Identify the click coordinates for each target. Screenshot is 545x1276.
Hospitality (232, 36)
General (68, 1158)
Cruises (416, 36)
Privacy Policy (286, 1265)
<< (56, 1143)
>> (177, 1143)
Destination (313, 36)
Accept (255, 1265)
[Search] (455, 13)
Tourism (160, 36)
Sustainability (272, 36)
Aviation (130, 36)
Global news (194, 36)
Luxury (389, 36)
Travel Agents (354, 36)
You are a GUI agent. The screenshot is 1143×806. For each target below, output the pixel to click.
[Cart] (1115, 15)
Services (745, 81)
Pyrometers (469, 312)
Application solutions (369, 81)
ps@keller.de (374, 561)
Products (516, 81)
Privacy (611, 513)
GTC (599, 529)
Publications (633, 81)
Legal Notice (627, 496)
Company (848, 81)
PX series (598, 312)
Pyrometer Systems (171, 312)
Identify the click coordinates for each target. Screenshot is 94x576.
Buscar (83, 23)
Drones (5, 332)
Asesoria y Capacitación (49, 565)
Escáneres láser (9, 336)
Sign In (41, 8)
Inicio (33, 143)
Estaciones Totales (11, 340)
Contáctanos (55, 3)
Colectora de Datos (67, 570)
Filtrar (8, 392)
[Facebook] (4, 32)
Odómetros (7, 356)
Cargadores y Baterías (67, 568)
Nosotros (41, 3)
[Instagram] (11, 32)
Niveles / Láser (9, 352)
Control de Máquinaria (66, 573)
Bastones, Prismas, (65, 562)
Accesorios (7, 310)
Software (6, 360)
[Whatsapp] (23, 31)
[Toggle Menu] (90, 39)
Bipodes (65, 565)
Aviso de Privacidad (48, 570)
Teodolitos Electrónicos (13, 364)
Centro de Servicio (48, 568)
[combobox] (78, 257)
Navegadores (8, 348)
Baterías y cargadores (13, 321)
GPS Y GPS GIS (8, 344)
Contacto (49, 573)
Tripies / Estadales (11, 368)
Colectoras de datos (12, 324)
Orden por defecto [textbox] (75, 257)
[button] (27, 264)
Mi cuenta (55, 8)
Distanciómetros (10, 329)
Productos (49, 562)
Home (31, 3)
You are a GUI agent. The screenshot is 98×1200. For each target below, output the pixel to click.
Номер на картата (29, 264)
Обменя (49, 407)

Job — Reproduce all of the lines above verbatim, in their original order.

Reply —
Identify the click coordinates for each target. Screenshot is 545x1276.
Hospitality (232, 36)
General (68, 1158)
Cruises (416, 36)
Privacy Policy (286, 1265)
<< (56, 1143)
>> (177, 1143)
Destination (313, 36)
Accept (255, 1265)
[Search] (455, 13)
Tourism (160, 36)
Sustainability (272, 36)
Aviation (130, 36)
Global news (194, 36)
Luxury (389, 36)
Travel Agents (354, 36)
You are a GUI agent. The screenshot is 1143×806. For each target below, output the pixel to click.
[Cart] (1115, 15)
Services (745, 81)
Pyrometers (469, 312)
Application solutions (369, 81)
ps@keller.de (374, 561)
Products (516, 81)
Privacy (611, 513)
GTC (599, 529)
Publications (633, 81)
Legal Notice (627, 496)
Company (848, 81)
PX series (598, 312)
Pyrometer Systems (171, 312)
Identify the click coordinates for each target. Screenshot is 94x576.
Buscar (83, 23)
Drones (5, 332)
Asesoria y Capacitación (49, 565)
Escáneres láser (9, 336)
Sign In (41, 8)
Inicio (33, 143)
Estaciones Totales (11, 340)
Contáctanos (55, 3)
Colectora de Datos (67, 570)
Filtrar (8, 392)
[Facebook] (4, 32)
Odómetros (7, 356)
Cargadores y Baterías (67, 568)
Nosotros (41, 3)
[Instagram] (11, 32)
Niveles / Láser (9, 352)
Control de Máquinaria (66, 573)
Bastones, Prismas, (65, 562)
Accesorios (7, 310)
Software (6, 360)
[Whatsapp] (23, 31)
[Toggle Menu] (90, 39)
Bipodes (65, 565)
Aviso de Privacidad (48, 570)
Teodolitos Electrónicos (13, 364)
Centro de Servicio (48, 568)
[combobox] (78, 257)
Navegadores (8, 348)
Baterías y cargadores (13, 321)
GPS Y GPS GIS (8, 344)
Contacto (49, 573)
Tripies / Estadales (11, 368)
Colectoras de datos (12, 324)
Orden por defecto [textbox] (75, 257)
[button] (27, 264)
Mi cuenta (55, 8)
Distanciómetros (10, 329)
Productos (49, 562)
Home (31, 3)
You are a GUI agent. The screenshot is 98×1200. For each target below, output the pixel to click.
Номер на картата (29, 264)
Обменя (49, 407)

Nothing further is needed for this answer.